その意味では、私はマスコミの方々がしばしば「自分たちは社会の公器である」という風に主張することには強い違和感を感じています。大切なのは報道の自由であって、大手新聞社やテレビ局自体が大事なわけではまったくない。新聞もテレビも株式会社であり儲かるために記事や番組を作っているに過ぎないんじゃないでしょうか。だったら法律を犯していない以上、儲ける為に彼らが何をしようが彼らの勝手だと思っています。

ただマスコミに限らず官僚に関する報道一般に対して疑問を感じる点は確かにあります。本音を言えば、組織としての取材はともかく、人に対する取材においては官僚についても一般企業と同じ基準でして欲しいんですよ。新聞が一般企業を取り上げる場合、普通成功した人に焦点を当てますよね。例えば、躍進している企業の経営者や画期的な製品開発をした人などです。逆に変な報道をしたら名誉毀損で訴えられます。

それが官庁の場合、極論やトンチンカンな主張をして組織を飛び出した人がヒーローに仕立て上げられてしまう。典型的なのは古賀茂明さんで、あの人は官僚社会で決して大きな成果を上げたわけではないんですよ。「自分の理想に溺れて公務員制度改革に失敗したドン・キホーテ」。それが官僚社会における古賀さんの現実です。彼がその後やったことは非常に政治的で民主主義社会における官僚の役割をはるかに超えたものです。失敗者に焦点を当てると、悪い例をいい例と世の中の人は見なしてしまいますから、それだけはやめてほしいと思います。

—古賀茂明氏、高橋洋一氏といった元官僚の方は霞ヶ関を批判することが多いですよね。

宇佐美:彼らはそれが生活の糧ですからね。霞ヶ関がまともなことをしたら困っちゃうわけですよ。彼らが日々の収入を得る為には霞ヶ関は悪の権化でなければならないわけです。本来取り上げられるべきなのはそういったトリックスターたちではなくて、こつこつと官僚機構内で立派に成果を上げている人なのではないでしょうか。

例えば経済産業省でレアメタルの対策をしていた人たちです。彼らは平成17年の時点で、いつか必ずレアメタル危機がくると予測していました。そこで民間企業や関係省庁を集めて、レアメタルの使用状況を細かく分析してリスク評価をしています。そして、リデュース・リユース・リサイクルという枠組みで戦略を策定して、5年間に渡って準備を進めていました。そういう対策をしてきたからこそ、レアメタル危機であれだけ中国が強気にきても、それほど大きな問題にならなかった

こうしたレアメタル対策を仕切ってきた担当者は古賀さんとほぼ同じ年次ですが、その人はまったくメディアに取り上げられない。ちょっとおかしいんじゃないかと思わざるを得ないですよね。本当は、普通の人には見えない努力の成果を発掘して伝えることも報道機関の役割だと思うんですが、残念ながら今の報道機関の多くはそういった隠れた成果を発掘する努力をしませんよね。
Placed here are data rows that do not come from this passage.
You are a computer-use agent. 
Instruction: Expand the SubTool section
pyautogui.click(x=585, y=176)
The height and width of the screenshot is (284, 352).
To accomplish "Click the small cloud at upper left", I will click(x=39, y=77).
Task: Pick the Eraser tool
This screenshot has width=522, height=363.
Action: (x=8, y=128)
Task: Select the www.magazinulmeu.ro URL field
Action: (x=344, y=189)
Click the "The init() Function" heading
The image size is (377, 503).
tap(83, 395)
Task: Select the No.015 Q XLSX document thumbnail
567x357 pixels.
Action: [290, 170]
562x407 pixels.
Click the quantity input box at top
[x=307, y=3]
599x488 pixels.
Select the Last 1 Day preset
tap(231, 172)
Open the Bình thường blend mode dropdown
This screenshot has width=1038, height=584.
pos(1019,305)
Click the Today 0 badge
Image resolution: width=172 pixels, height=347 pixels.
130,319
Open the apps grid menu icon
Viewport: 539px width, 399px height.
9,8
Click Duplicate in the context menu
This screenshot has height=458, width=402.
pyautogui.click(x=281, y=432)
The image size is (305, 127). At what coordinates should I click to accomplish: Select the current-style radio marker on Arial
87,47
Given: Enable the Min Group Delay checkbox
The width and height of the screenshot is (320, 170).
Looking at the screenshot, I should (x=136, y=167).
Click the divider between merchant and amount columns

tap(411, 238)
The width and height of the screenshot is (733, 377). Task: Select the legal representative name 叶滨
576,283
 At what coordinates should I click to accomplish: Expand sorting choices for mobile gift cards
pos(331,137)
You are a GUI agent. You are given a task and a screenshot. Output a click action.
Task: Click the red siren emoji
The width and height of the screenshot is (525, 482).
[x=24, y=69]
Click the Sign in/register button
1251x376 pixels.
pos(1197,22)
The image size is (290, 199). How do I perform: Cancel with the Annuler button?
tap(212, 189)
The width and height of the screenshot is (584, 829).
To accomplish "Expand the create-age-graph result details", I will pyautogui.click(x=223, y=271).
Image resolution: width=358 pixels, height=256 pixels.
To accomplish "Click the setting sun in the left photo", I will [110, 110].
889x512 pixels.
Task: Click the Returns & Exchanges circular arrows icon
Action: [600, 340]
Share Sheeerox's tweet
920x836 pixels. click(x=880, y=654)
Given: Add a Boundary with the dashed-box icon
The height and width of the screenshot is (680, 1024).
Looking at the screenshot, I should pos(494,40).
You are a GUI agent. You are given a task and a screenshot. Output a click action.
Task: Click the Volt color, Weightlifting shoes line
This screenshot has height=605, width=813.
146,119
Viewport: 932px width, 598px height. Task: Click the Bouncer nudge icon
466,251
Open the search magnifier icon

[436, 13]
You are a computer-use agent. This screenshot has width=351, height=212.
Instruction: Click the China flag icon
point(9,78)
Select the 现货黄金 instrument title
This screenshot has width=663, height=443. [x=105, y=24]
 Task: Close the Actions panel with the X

—官僚も当然人間ですから、批判ばかりだとモチベーションも低下してしまうと。

宇佐美:おっしゃる通りです。全体としての官僚機構を批判することで権力の監視をしつつ、成果を上げた個々人は正当に評価する、というのが本来の報道のあり方だと思うんですよ。今は、全体を批判して、失敗した個人を褒めるという状況になっている。その上「○○省が〜という悪企みをしている」なんていう陰謀論がまことしやかに世間にながされるので、真面目に仕事すれば、メディア的には悪い奴の一員です。

給与も下がる、批判も受ける、組織から去った人がヒーロー扱いされている、官僚も人間ですからそういう状況ではモチベーションが保てませんよね。メディアに取り上げられて陰謀論を流している人は、基本的に官僚としての能力・実力がなかった人たちなんですよね。繰り返しになりますが、そういう人たちを有識者としてフィーチャーして、本質的な論点を伝える努力を怠るのは報道の本来の姿なのかということは、常々疑問に思っていました。

—「官僚としての」能力ですね。

宇佐美:そうですね。少し回りくどいですが、官僚が立案すべき政策というもののあり方について説明します。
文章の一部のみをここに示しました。